## Selected extract:
Last week was Teacher Appreciation Week. Schools bought lunch for teachers. Students wrote thank you cards. But the gift that teachers really want is time to teach our students — time away from endless practice STAAR tests and test prep. Instead of STAAR prep, our students need time for meaningful, rigorous and developmentally appropriate teaching and learning.
It is ironic and demoralizing that Teacher Appreciation Week happens in May, the month devoted to STAAR testing.
This year, instead of focusing on STAAR, public schools should have focused on helping students survive the harmful effects of COVID, particularly in communities of color where COVID hospitalizations are more than three times the population.
Unfortunately, it is business as usual in most schools, particularly schools serving poor children.
Our experience, teaching children in high poverty communities in Aldine ISD and Houston ISD, is that STAAR and the associated sanctions perpetuates inequality and takes away precious time from learning.
We are experienced teachers and we love our students. But what we are being asked to do during COVID is unsustainable. One of us currently teaches 51 elementary students every day — 21 students in-person and 30 online. The normal elementary teacher workload is 22-25 students. We work 60 hours per week, including late-night phone calls and texts and even transporting students for tutorials.
It is also drilled in our heads that everything is riding on this test. We are required to spend about a third of every class on STAAR prep after winter break. After spring break, almost every class day is STAAR prep. STAAR is everything in this state, so much so that Texas is one of only
11 states that require a standardized test for graduation.
Even though many of our students lack pens, paper, and adequate connectivity at home, they are still being forced to take STAAR. One beginner ESL student has had intermittent wifi all year. He recently learned to say, “How are you?” and “I like pizza.” He was forced to take the four-hour STAAR English test.
This year Texas Education Agency Commissioner Mike Morath said that due to COVID, STAAR will not be used for promotion in grades 3-8, nor will schools be given A-F grades. However, in February, “Morath said TEA still will require schools to administer the test for students learning in-person to see where they are this year after the academic disruptions forced by the COVID-19 pandemic.”

## Given records:
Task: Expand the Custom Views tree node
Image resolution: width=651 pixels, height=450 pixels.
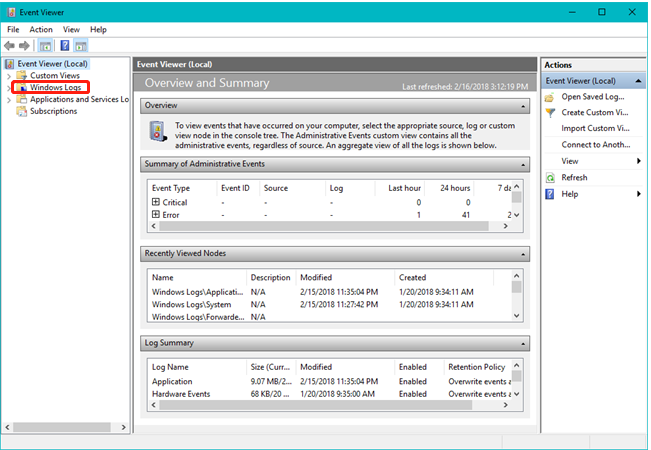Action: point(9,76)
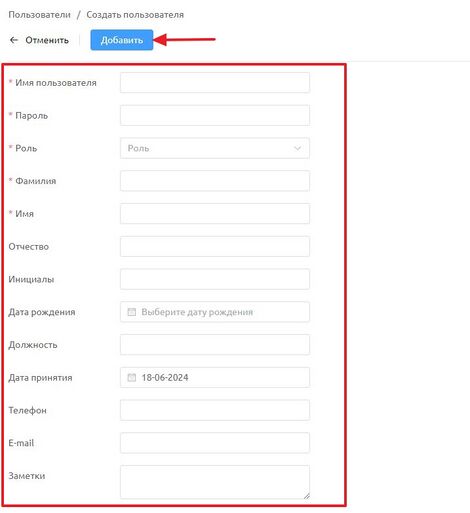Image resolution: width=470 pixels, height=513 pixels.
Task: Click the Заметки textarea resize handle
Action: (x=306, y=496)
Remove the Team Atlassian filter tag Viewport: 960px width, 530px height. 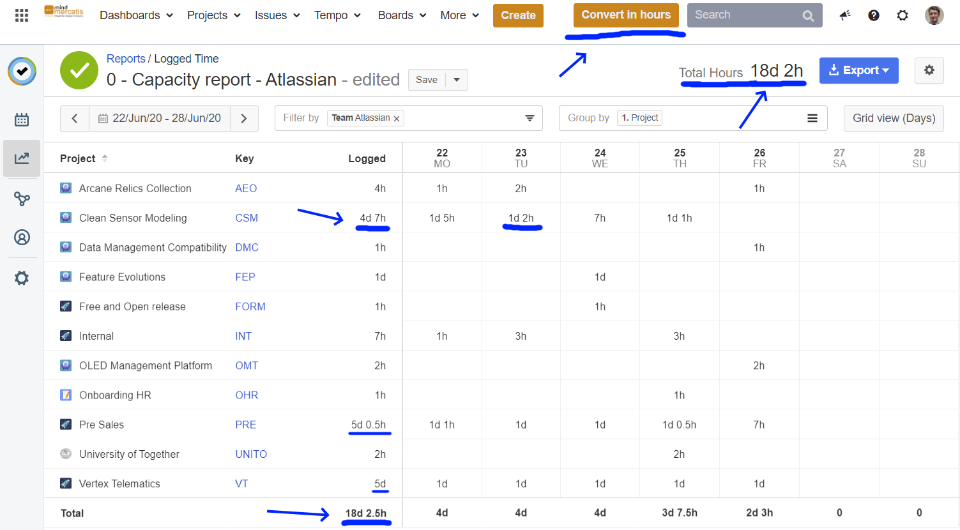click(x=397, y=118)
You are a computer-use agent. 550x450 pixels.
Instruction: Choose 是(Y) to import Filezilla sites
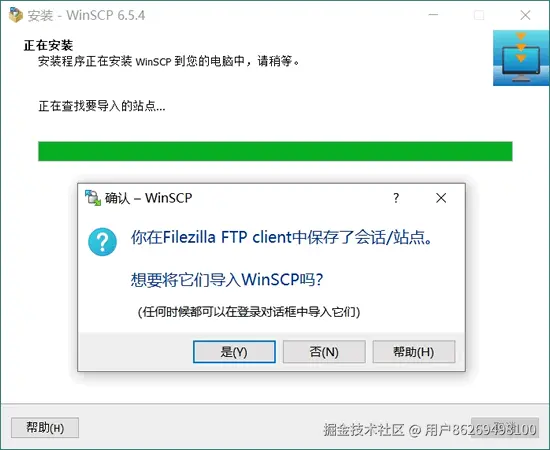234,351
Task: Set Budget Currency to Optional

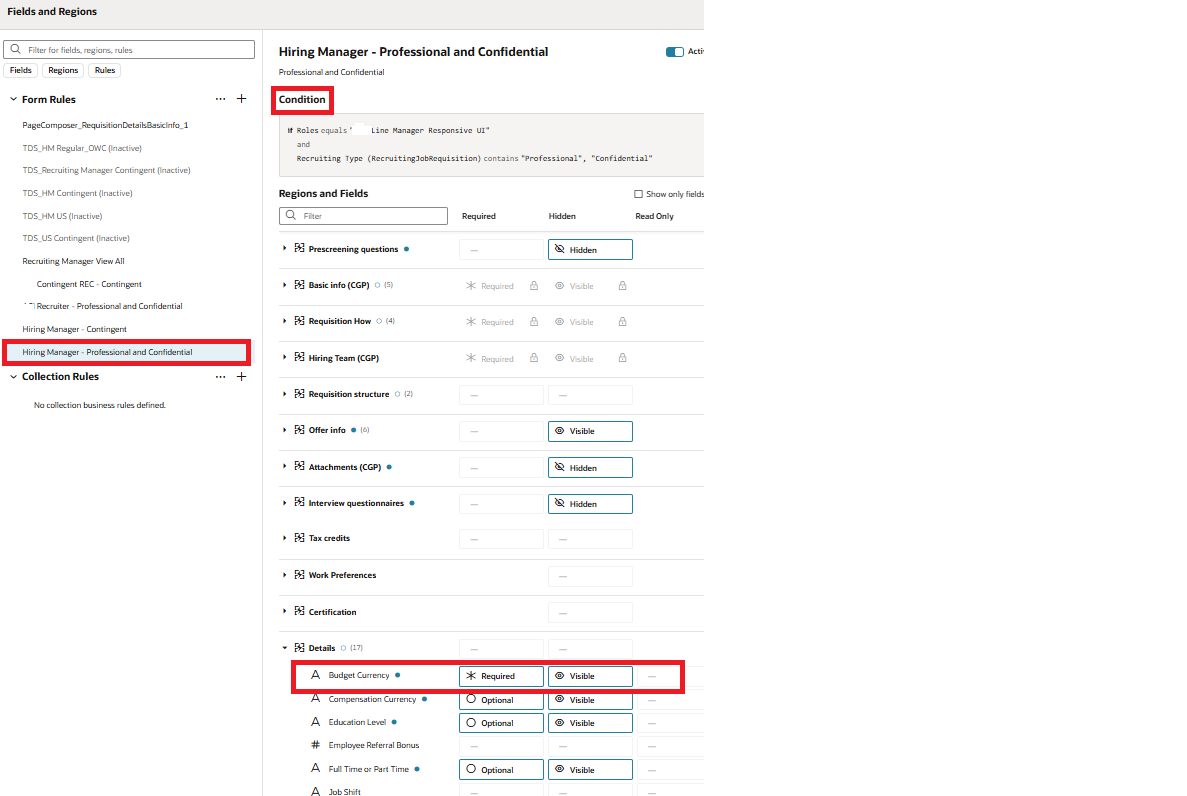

## Required tasks:
• a. Reproduce the passage on STAAR testing, starting at "Last week was" and ending at "serving poor children.".
• b. In the passage on STAAR testing, how many students does one of the teachers currently teach every day?

## Replies:
• a.
Last week was Teacher Appreciation Week. Schools bought lunch for teachers. Students wrote thank you cards. But the gift that teachers really want is time to teach our students — time away from endless practice STAAR tests and test prep. Instead of STAAR prep, our students need time for meaningful, rigorous and developmentally appropriate teaching and learning.
It is ironic and demoralizing that Teacher Appreciation Week happens in May, the month devoted to STAAR testing.
This year, instead of focusing on STAAR, public schools should have focused on helping students survive the harmful effects of COVID, particularly in communities of color where COVID hospitalizations are more than three times the population.
Unfortunately, it is business as usual in most schools, particularly schools serving poor children.

• b. 51 elementary students: 21 in person and 30 online.